_DIRECTIONS FOR THIS TASK_. Rewrite the passage on Florida's capital punishment procedures, starting with "Florida legislature completes" and going on through "he became governor.", replacing "jurors" with "jury members" throughout.

_PASSAGE PROVIDED_.

-- start --

« Why I am tempted now to call two federal judges who were formerly federal public defenders "front-runners" for a SCOTUS nomination | Main | "The Absence of Equality and Human Dignity Values Makes American Sentencing Systems Fundamentally Different from Those in Other Western Countries" »

March 3, 2016

Florida legislature completes Hurst "fix" for its capital punishment procedures

As reported in this AP piece, the "Florida Legislature on Thursday sent to Gov. Rick Scott a bill that would require that at least 10 out of 12 jurors recommend execution in order for it be carried out." Here is more:

Florida previously only required that a majority of jurors recommend a death sentence. Scott has not said if he will sign the measure but he has supported Florida's use of the death penalty since he became governor.

The U.S. Supreme Court ruled in January that the current law is unconstitutional because it allows judges to reach a different decision than juries, which have only an advisory role in recommending death.  The state Supreme Court halted two pending executions following the ruling, and court cases across the state had been put on hold.

-- end --

_STORED DATA_.
-- start --

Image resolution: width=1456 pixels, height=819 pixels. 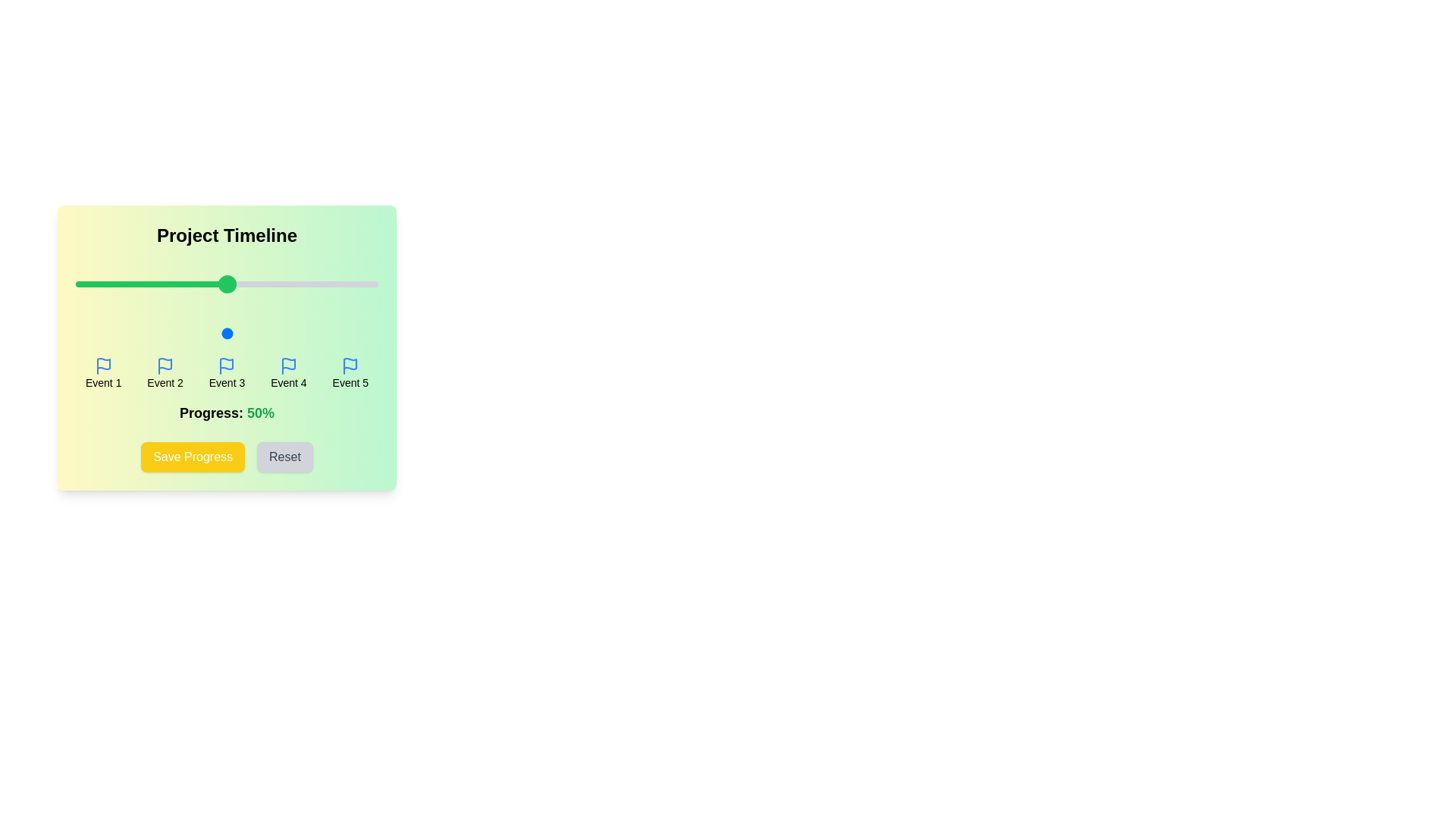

-- end --

_EXPECTED ANSWER_.
Florida legislature completes Hurst "fix" for its capital punishment procedures

As reported in this AP piece, the "Florida Legislature on Thursday sent to Gov. Rick Scott a bill that would require that at least 10 out of 12 jury members recommend execution in order for it be carried out." Here is more:

Florida previously only required that a majority of jury members recommend a death sentence. Scott has not said if he will sign the measure but he has supported Florida's use of the death penalty since he became governor.